# Severly coughing ewe and lamb>



## PotterWatch (Sep 22, 2012)

I have a ewe that has been having symptoms of a respiratory disease.  She coughs a lot to the point of prolapsing, though the prolapses have corrected themselves fairly quickly.  She has lost weight and is too skinny at this point.  She has a lamb she is nursing that is also coughing.  We treated her with pen-g for three days about two weeks ago and the coughing cleared up.  It is back now though.  I have dimethox 40% on hand and am wondering if we should try that.  If we do use the dimethox, should we inject or dose orally?  Do I treat the lamb as well or would she get it through the milk?  This is a very sweet ewe and I would hate to lose her but she isn't doing well, her lamb is the only one that survived a dog attack we had earlier this year and we are very attached to her as well.

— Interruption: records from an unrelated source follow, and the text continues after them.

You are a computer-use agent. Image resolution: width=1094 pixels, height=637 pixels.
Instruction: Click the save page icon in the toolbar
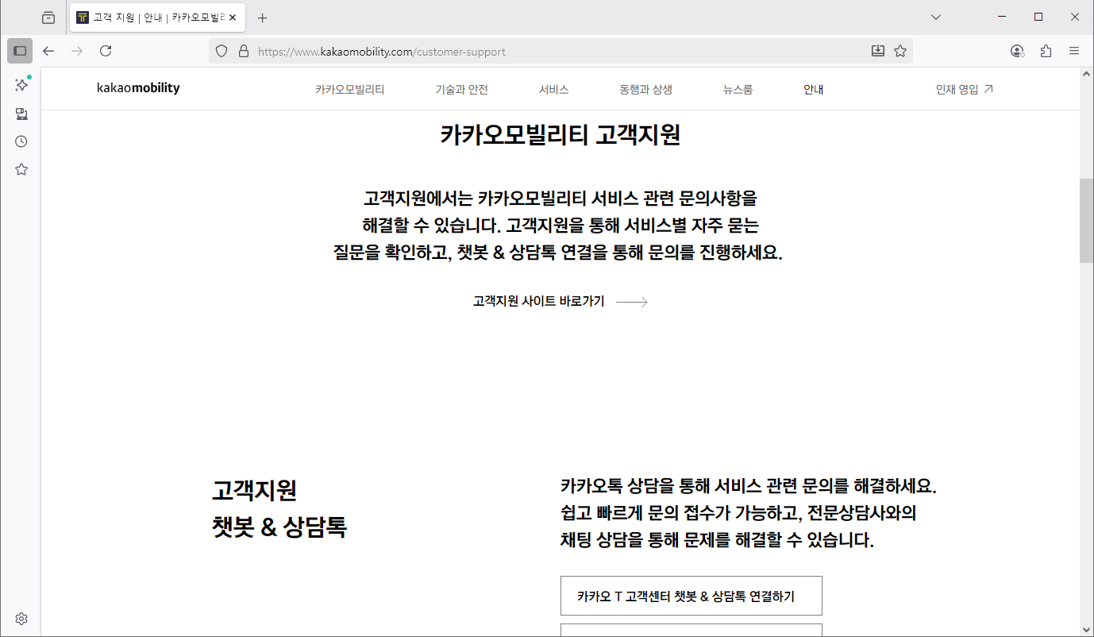click(877, 50)
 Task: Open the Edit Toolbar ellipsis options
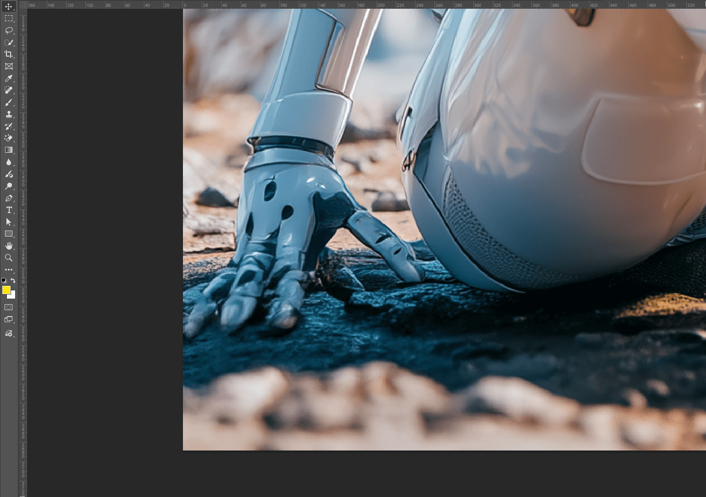tap(8, 270)
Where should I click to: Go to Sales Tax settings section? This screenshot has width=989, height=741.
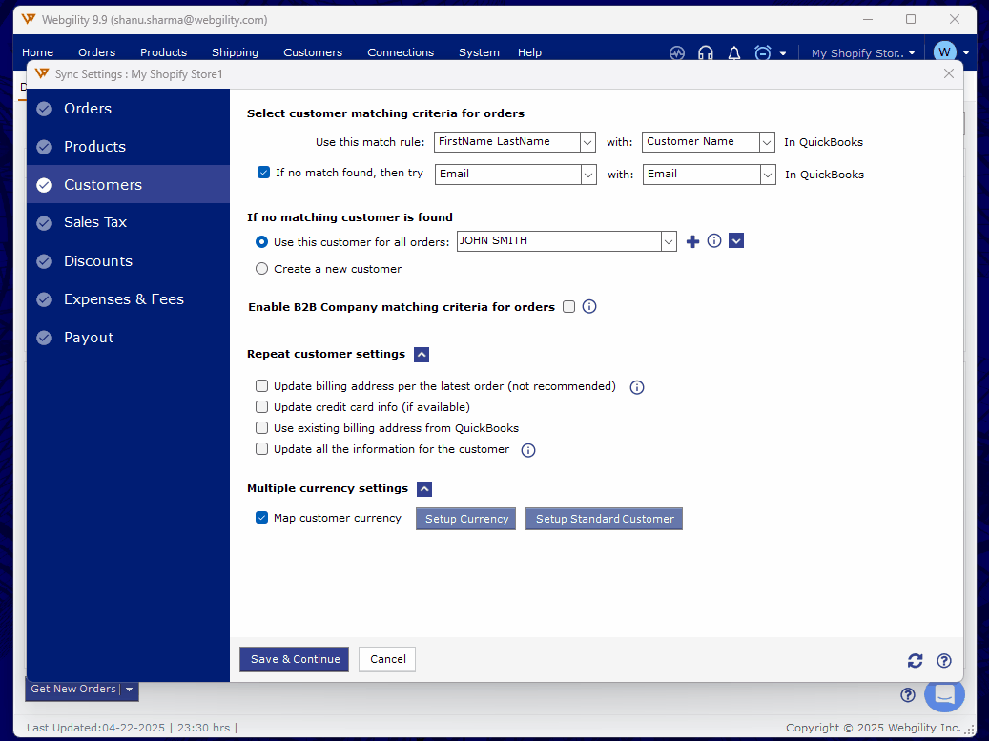pos(95,222)
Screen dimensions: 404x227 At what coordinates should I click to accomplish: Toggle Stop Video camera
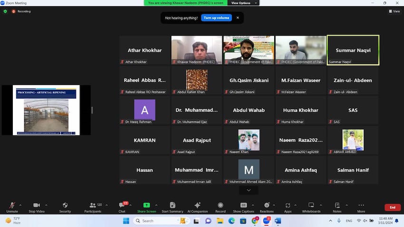[36, 207]
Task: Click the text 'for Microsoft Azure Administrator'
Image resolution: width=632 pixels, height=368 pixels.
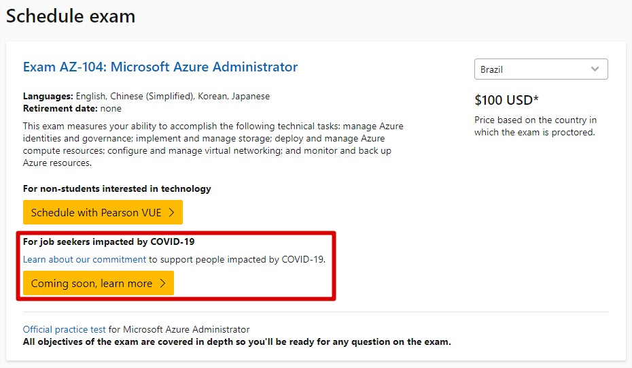Action: click(179, 329)
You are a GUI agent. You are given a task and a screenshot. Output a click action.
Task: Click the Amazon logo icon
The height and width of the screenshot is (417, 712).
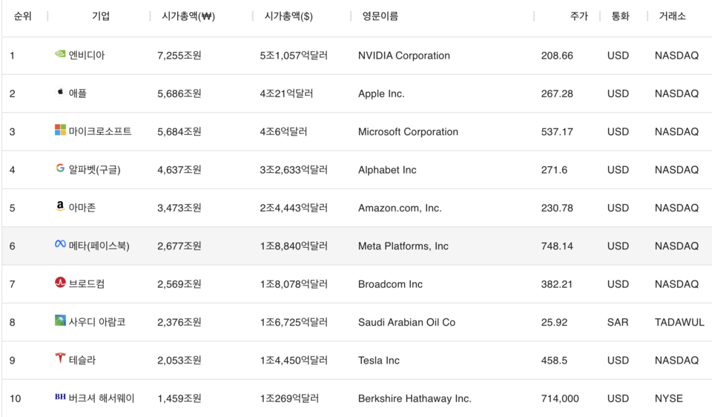pyautogui.click(x=60, y=207)
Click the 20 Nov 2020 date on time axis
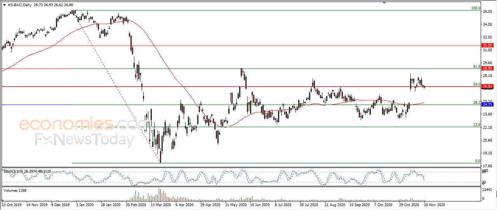 point(434,204)
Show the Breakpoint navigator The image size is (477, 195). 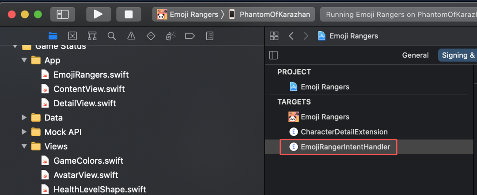tap(190, 36)
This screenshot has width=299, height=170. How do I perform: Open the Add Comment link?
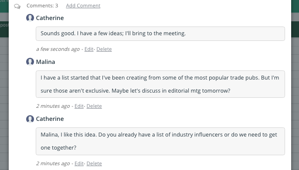83,6
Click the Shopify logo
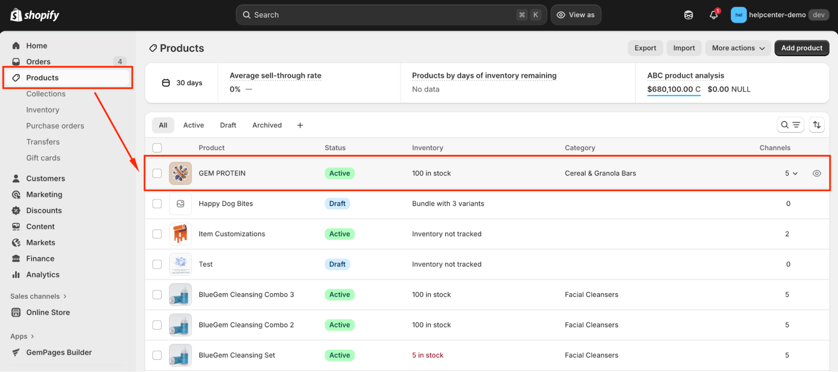Screen dimensions: 838x372 click(35, 15)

I don't think it is lungworm as we are in a dry area and lungworm problems are very uncommon in this area.


----------



## Queen Mum (Sep 22, 2012)

Pen G for three days is NOT long enough.  You should always treat for 7  to 10 days.  The reason is this...  Three days will knock down the initial infection and make the animal look better, but it won't kill all the bacteria that is making the animal sick.  Thus some of those little bugs can hang around and come back with a vengence more resistant to the Pen G.  

Now you may need to use tetracycline or some other antibiotic.  You probably need to see the vet at this point.


----------



## PotterWatch (Sep 22, 2012)

Thanks for the info about the pen-g. We were following the bottle instructions that said to use it for one day longer than the symptoms persist but not longer than four days in a row. We will make sure we dont do that if we need it in the future. Sheep/goat vets are very hard to get around here. The one we have used in the past is super expensive, cost almost $1000 to treat a buckling with a broken leg. It would cost about what the ewe is worth just to have the vet come out. Would the dimethox be worth a try?


----------



## Queen Mum (Sep 22, 2012)

Not sure on dimethox.  Someone else might know better than I on that one.  I don't know sheep very well.  It would be worth a try.


----------



## SheepGirl (Sep 23, 2012)

First, I would wean the lamb. The lamb taking nutrients from the ewe is probably not doing your ewe any good, especially if she's sick. Then I would take your ewe's temp. If it's elevated, it's likely an infection but if it's not then it's likely lungworms.

Call your vet and ask their advice--you don't have to have them come out to the farm. If you can't get advice from them without them coming out, give Pipestone a call.


----------